Per quanto riguarda la prevenzione
• raccomandare fortemente l'astensione dal fumo, fattore di rischio che si è dimostrato più dannoso specificamente per le donne in relazione sia alle patologie cardiovascolari, sia alle patologie dell'apparato respiratorio
• raccomandare fortemente le pratiche preventive necessarie alle donne diabetiche che tendono a sviluppare un maggior numero di eventi cardiovascolari rispetto agli uomini
• ricercare strategie di stimolazione degli stili di vita preventivi (fumo/attività fisica/dieta) specifici per le donne: infatti, le motivazioni per cui esse fumano, non praticano sport, mangiano troppo o bevono, sono diverse da quelle degli uomini.

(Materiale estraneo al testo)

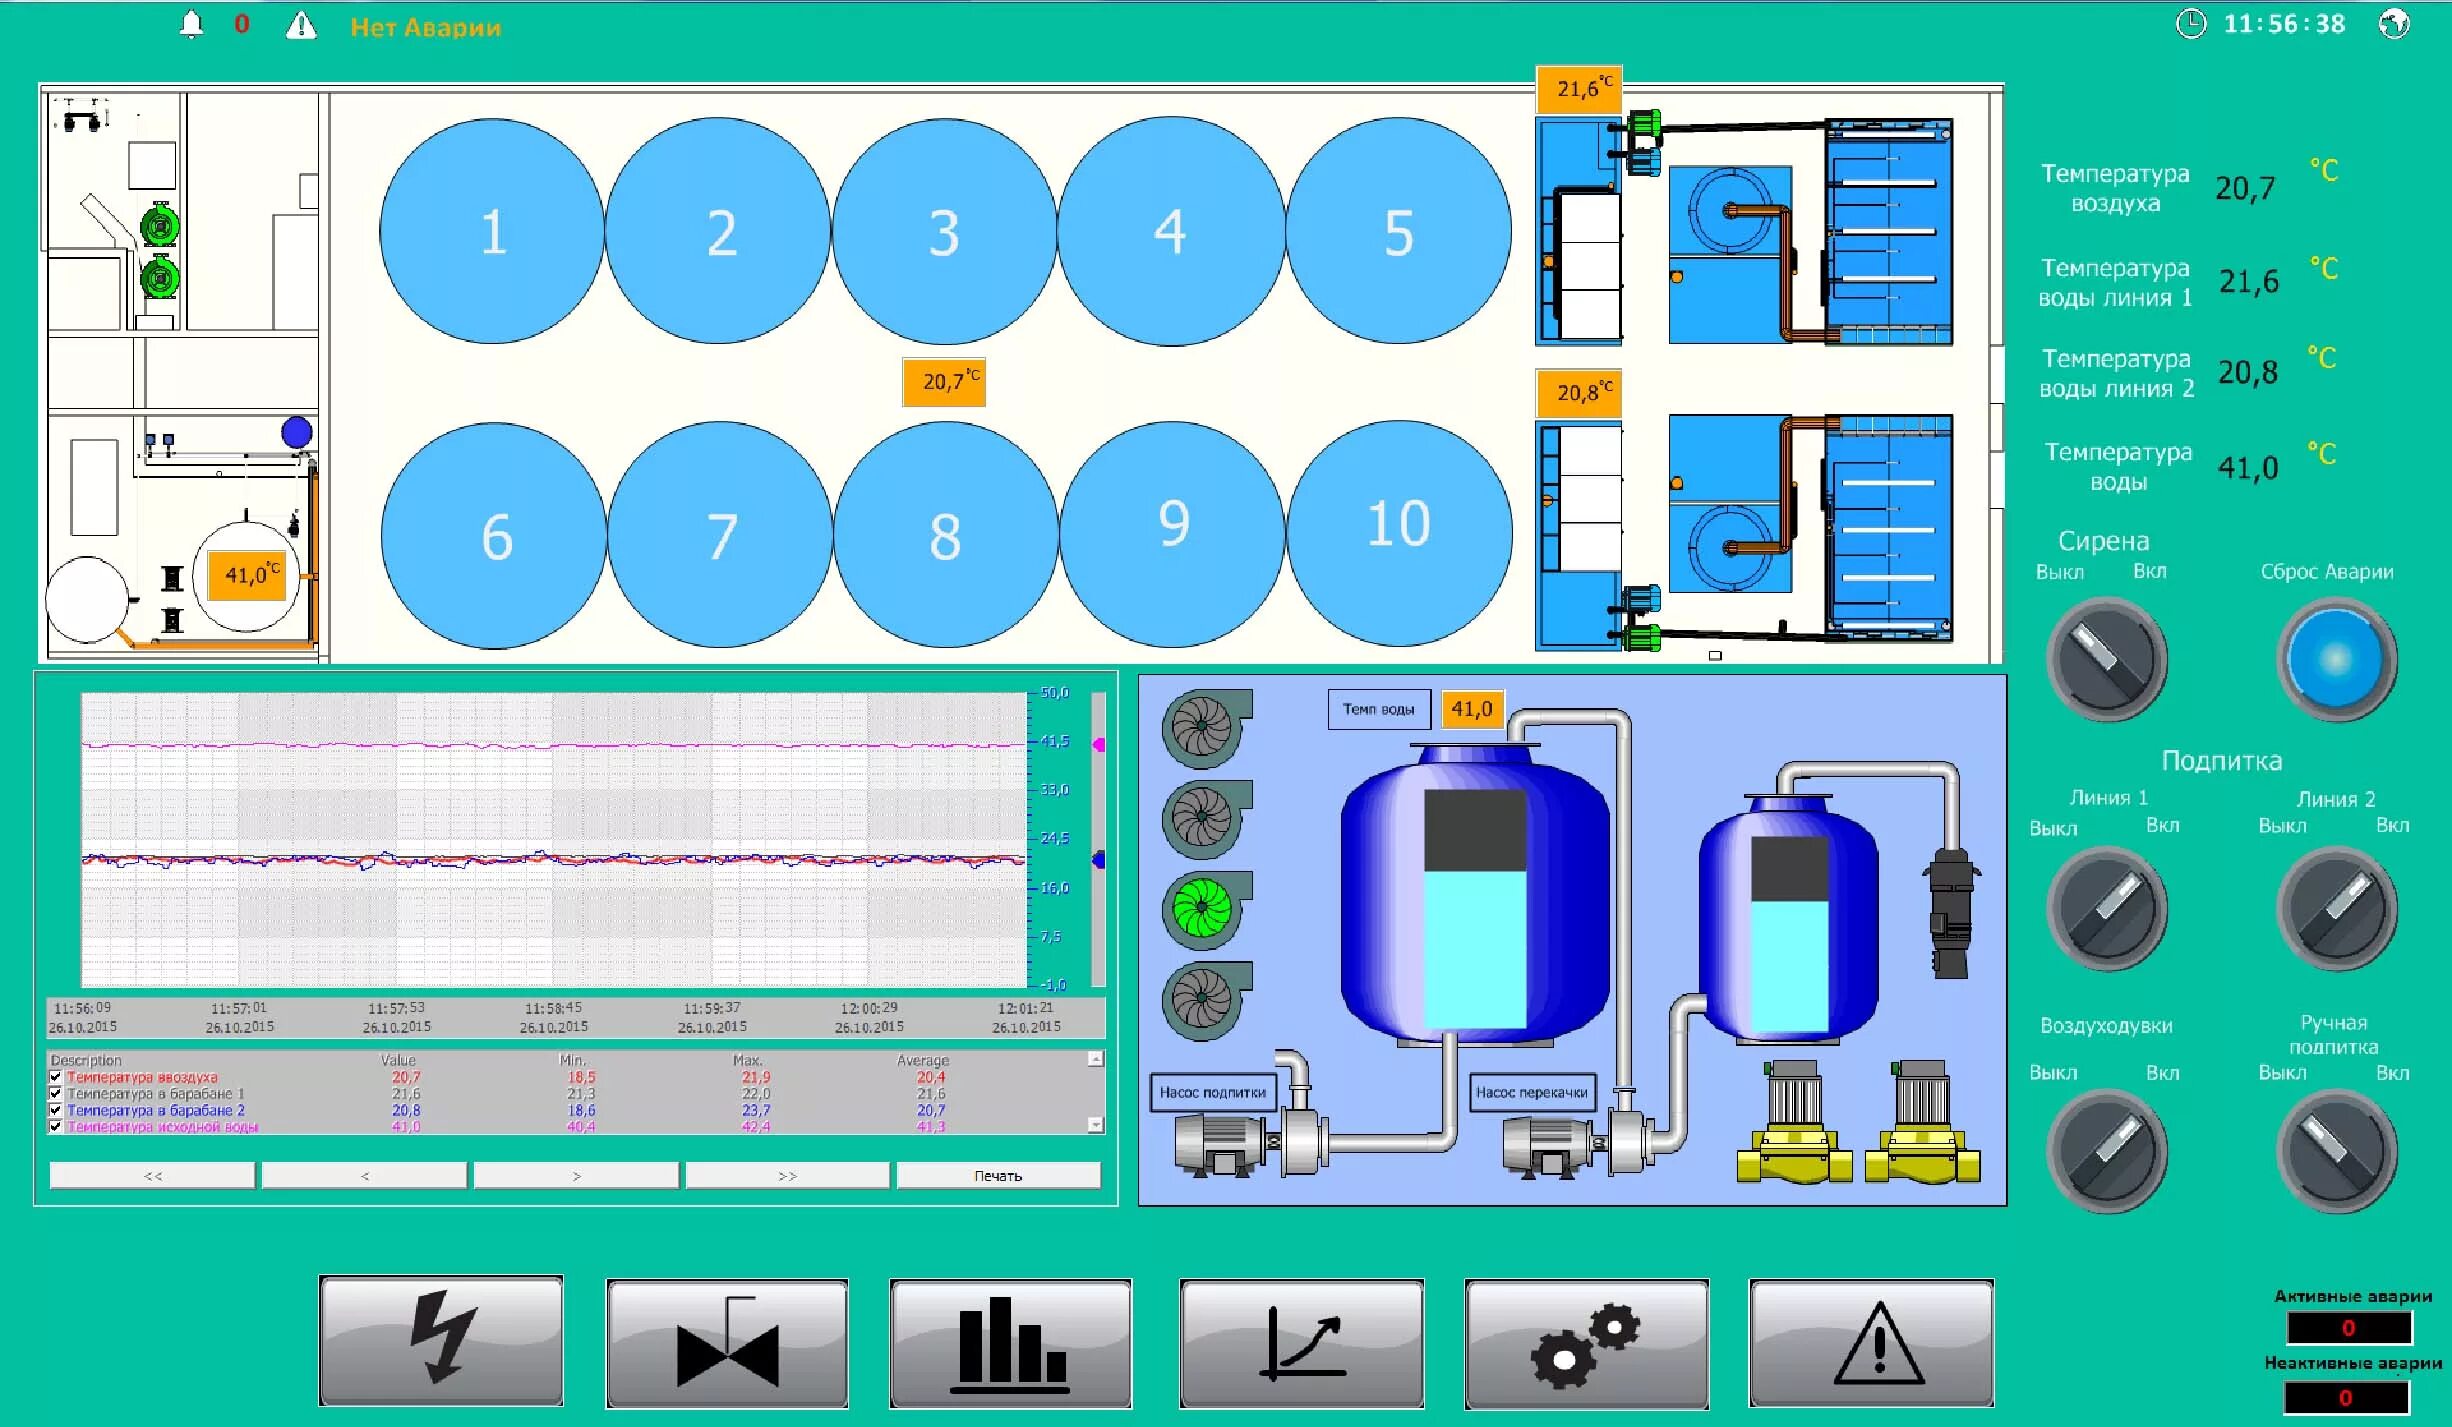Click the globe language icon
Screen dimensions: 2452x1427
point(2394,24)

Per esempio, ben il 47% delle donne non pratica alcuna forma di attività fisica e solo il 16% dichiara di fare sport con continuità a causa degli impegni familiari (principalmente la cura dei figli e della casa)
• monitorare le pratiche vaccinali in particolare nelle bambine (HPV/rosolia) e nelle donne fertili sia per verificarne la copertura, sia per somministrare gli eventuali vaccini necessari in piena sicurezza
• consigliare l'uso di acido folico alle donne in periodo fertile che non usino contraccettivi.
• valutare l'utilità della supplementazione di iodio nelle donne gravide
• incentivare la consapevolezza della propria fertilità attraverso l'informazione sull'anatomia e la fisiologia dell'apparato riproduttivo in modo da prevenire le gravidanze indesiderate (e quindi l'interruzione volontaria di gravidanza), e da programmare le gravidanze sottolineando i possibili rischi connessi all'età.
• mantenere elevata l'attenzione alla contraccezione di barriera per prevenire le malattie a trasmissione sessuale (nelle donne maggiore prevalenza e sintomatologia più accentuata)
• monitorare l'uso dei farmaci nelle donne fertili che non usano contraccezione sicura ed evitare l'uso di farmaci potenzialmente embriotossici
• monitorare l'utilizzo di indagini diagnostiche (Rx) embriotossiche
• incentivare la pratica degli screening (pap test e mammografia) con particolare riguardo alle donne immigrate che molto spesso non ne sono a conoscenza e necessitano di spiegazioni a riguardo

I segni della violenza
Per quanto riguarda la violenza nelle donne
• ricordare che esiste e che la percentuale si aggira attorno al 10-14% delle donne: va posta maggior attenzione ai segnali diretti e indiretti che ci possono permettere di individuarla
• ricordare che spesso sintomi cronici privi di evidenze organiche (colon irritabile, cistiti recidivanti abatteriche, dolori addominali sine causa, disturbi della sessualità ecc.) possono essere una manifestazione indiretta di violenza subita

Vademecum sui farmaci
• monitorare l'uso di farmaci in corso di terapia contraccettiva ormonale
•monitorare l'uso di farmaci in gravidanza
• monitorare gli effetti collaterali dei farmaci (maggiore frequenza nelle donne)
• valutare l'uso di alcuni farmaci in prevenzione primaria in relazione al rapporto rischio/beneficio (ad es. aspirina)

Vademecum sulle patologie cardiovascolari
•mantenere alta l'attenzione ai sintomi atipici (ansia, dispnea, affaticabilità ecc.) di cardiopatia ischemica, causa di frequente ritardo diagnostico.